__WHAT THE EXERCISE ASKS__:
Only one stretch of the listing below is wanted. Begin at the line that has "You are a computer-use", stop after the line that has "Instruction: Click the", and repeat every line in between exactly.
###
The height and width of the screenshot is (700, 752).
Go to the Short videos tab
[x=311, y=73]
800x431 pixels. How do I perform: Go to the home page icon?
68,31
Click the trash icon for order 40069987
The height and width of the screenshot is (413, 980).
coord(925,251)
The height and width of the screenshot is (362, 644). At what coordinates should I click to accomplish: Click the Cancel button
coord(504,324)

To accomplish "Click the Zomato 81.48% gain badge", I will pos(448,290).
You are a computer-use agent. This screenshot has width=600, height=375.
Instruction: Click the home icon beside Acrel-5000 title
###
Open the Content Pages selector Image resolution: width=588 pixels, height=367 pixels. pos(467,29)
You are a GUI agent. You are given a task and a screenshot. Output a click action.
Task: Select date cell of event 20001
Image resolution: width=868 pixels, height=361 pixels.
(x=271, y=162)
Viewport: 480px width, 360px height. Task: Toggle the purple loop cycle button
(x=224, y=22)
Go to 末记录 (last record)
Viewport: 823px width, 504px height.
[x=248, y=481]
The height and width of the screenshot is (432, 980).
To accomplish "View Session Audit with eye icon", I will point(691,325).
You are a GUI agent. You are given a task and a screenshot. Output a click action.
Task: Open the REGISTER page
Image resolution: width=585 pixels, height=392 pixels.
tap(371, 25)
###
__REPLY TO THE EXERCISE__:
You are a computer-use agent. This screenshot has width=600, height=375.
Instruction: Click the home icon beside Acrel-5000 title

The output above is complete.